YOUR OBJECTIVE: How many lines in the records below contain the string "dropdown", counting only matches with the same capitalization? Reply with the number alone.
-- Start RAW RECORDS --
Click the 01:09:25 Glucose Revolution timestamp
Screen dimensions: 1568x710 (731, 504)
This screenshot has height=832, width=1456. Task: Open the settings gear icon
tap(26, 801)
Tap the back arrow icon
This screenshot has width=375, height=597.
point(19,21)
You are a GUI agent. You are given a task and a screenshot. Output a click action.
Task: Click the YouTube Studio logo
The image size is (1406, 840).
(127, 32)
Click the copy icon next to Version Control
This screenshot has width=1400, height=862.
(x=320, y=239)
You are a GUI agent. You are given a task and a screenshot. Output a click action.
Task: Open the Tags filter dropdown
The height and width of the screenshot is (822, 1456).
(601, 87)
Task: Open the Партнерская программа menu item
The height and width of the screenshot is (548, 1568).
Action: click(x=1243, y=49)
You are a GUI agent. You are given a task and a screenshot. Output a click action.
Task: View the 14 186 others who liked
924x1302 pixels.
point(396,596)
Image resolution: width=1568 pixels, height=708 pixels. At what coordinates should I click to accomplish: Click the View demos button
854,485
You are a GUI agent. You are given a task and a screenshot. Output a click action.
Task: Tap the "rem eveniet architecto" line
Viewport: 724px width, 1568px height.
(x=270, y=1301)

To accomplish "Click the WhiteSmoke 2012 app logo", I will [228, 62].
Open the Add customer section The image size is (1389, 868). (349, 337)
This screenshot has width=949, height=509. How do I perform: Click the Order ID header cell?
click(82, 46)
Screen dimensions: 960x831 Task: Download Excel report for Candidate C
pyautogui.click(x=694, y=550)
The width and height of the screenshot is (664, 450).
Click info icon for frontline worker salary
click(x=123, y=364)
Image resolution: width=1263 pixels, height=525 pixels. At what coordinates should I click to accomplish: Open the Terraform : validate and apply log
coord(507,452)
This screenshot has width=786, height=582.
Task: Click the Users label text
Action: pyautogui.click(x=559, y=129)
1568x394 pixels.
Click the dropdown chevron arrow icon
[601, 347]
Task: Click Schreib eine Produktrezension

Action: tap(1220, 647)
-- End RAW RECORDS --
TASK ANSWER: 2